**PROBLEM DETAILS:**
Please count how many lines in the entries below contain "value" and reply with the figure alone.

Saved data entries:
--*--
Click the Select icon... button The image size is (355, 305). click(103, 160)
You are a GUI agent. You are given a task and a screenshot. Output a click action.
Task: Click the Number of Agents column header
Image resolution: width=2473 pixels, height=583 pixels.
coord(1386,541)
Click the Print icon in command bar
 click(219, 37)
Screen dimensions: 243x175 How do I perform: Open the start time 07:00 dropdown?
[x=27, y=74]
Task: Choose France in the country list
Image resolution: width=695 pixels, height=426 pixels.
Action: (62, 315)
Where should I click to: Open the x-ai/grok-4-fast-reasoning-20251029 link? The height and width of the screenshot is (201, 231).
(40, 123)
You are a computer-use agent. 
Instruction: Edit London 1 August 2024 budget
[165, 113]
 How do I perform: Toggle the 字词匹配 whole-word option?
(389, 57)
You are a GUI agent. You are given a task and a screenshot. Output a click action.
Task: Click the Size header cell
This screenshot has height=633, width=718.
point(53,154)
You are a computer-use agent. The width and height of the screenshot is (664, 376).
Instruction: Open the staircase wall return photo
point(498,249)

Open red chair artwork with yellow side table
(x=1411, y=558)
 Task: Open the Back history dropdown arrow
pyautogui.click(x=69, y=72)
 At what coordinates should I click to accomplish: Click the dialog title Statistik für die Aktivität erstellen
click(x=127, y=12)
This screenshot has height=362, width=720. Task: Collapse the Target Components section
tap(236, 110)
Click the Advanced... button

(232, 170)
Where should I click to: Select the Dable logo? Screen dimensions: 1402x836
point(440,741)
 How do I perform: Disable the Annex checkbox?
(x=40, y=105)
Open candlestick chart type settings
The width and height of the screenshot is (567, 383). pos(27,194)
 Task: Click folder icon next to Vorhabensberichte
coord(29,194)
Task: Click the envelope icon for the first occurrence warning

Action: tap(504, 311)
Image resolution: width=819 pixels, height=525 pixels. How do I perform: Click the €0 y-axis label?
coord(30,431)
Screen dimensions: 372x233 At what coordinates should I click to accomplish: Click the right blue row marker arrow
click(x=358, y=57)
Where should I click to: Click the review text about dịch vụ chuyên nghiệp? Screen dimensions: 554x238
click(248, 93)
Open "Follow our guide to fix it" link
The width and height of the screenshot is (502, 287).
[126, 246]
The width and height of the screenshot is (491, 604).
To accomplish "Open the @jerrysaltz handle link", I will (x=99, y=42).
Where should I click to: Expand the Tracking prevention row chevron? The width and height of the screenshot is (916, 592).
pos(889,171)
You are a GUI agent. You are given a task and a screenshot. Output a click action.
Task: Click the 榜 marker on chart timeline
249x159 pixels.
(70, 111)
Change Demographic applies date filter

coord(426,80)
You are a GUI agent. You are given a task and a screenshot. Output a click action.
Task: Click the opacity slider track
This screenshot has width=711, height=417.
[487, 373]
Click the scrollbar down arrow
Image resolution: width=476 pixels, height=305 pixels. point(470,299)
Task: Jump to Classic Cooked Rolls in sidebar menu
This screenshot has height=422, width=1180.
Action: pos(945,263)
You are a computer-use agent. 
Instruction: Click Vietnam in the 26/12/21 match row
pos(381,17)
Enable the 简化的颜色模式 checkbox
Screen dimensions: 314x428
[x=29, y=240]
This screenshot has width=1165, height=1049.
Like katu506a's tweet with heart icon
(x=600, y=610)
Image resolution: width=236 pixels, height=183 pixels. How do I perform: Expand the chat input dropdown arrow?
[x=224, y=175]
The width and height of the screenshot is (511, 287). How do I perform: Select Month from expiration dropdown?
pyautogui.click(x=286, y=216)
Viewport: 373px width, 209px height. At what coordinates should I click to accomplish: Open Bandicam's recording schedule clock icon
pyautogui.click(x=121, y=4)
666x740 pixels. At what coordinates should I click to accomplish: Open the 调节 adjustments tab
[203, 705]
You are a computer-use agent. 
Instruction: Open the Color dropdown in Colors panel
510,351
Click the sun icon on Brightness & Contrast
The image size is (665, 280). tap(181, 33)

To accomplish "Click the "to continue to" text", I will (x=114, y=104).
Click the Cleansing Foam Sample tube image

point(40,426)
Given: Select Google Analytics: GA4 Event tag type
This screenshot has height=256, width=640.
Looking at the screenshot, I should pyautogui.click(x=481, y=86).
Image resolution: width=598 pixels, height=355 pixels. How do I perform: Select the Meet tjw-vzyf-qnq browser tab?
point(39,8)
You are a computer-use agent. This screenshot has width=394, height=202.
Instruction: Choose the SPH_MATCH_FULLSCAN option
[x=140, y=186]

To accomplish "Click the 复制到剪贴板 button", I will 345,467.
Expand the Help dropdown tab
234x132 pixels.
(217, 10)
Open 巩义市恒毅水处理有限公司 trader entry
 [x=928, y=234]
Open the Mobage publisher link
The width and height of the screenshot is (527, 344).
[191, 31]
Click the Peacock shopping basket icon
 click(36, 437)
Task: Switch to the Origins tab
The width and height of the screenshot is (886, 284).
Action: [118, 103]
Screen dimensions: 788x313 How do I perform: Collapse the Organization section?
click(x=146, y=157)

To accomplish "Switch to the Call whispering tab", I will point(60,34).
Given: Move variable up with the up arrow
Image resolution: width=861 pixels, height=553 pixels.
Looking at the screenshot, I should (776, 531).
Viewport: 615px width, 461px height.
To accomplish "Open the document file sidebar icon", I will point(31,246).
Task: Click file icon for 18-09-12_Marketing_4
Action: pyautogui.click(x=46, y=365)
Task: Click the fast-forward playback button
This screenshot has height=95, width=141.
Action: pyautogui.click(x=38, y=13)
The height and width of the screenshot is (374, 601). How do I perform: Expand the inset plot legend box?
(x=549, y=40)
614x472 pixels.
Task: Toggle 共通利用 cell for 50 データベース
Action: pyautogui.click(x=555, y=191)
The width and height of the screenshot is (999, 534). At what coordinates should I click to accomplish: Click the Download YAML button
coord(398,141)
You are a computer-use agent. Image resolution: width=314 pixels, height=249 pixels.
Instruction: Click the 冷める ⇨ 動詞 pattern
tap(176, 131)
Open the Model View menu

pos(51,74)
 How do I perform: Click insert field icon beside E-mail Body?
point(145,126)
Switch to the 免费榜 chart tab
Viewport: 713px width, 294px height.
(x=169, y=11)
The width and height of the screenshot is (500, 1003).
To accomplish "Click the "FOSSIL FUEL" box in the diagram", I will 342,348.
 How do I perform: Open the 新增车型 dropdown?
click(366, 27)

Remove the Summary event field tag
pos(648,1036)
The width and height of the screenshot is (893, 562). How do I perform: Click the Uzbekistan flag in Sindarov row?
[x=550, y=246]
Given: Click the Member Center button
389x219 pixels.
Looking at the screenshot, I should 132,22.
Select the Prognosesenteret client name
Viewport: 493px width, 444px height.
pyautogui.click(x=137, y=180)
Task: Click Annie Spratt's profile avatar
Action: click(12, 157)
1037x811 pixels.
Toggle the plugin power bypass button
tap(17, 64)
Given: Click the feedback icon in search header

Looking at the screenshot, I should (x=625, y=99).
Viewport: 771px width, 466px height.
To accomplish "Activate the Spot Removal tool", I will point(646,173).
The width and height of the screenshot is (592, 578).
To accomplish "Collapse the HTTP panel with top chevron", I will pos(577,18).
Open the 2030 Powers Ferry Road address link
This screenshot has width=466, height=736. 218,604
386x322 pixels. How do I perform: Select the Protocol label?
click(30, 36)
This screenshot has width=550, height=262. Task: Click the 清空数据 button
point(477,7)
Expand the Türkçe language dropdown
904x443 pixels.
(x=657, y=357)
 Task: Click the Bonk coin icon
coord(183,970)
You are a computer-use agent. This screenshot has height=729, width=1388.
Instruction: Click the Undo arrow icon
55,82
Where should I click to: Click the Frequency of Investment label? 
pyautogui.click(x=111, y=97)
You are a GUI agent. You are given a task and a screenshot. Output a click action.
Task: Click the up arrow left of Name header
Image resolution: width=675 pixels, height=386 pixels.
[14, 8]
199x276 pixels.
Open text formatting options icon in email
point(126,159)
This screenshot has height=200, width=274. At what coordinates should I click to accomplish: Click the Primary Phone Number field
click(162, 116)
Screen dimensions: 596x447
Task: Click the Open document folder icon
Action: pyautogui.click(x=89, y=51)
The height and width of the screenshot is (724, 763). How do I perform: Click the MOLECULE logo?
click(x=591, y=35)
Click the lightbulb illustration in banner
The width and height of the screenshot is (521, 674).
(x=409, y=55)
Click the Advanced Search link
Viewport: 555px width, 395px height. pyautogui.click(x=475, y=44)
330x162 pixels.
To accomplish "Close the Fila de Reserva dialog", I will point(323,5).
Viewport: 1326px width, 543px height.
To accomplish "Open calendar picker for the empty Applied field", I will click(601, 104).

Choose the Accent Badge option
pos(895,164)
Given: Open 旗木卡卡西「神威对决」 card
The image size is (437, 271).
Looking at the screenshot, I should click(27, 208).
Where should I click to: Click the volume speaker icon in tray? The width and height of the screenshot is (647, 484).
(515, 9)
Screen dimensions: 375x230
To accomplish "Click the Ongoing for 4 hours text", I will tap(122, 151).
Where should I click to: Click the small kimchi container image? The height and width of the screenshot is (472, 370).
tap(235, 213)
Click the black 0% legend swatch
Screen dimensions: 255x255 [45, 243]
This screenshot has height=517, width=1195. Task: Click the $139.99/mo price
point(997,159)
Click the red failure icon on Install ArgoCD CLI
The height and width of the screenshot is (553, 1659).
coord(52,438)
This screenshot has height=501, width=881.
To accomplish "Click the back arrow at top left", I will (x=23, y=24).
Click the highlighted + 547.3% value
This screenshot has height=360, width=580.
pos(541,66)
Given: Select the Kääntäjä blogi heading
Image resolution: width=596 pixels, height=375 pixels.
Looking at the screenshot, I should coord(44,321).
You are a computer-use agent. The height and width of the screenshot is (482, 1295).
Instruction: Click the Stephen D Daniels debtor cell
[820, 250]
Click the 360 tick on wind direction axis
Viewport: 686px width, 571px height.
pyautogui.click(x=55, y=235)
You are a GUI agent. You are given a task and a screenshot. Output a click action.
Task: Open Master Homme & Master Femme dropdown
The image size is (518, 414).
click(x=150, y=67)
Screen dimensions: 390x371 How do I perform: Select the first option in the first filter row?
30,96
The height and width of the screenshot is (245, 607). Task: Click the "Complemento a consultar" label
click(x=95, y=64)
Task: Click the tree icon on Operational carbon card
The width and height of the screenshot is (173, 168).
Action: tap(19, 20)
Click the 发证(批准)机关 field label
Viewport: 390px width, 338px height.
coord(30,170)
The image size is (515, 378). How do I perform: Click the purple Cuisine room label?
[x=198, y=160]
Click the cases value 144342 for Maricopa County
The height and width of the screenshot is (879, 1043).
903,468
--*--
**OUTPUT:**
2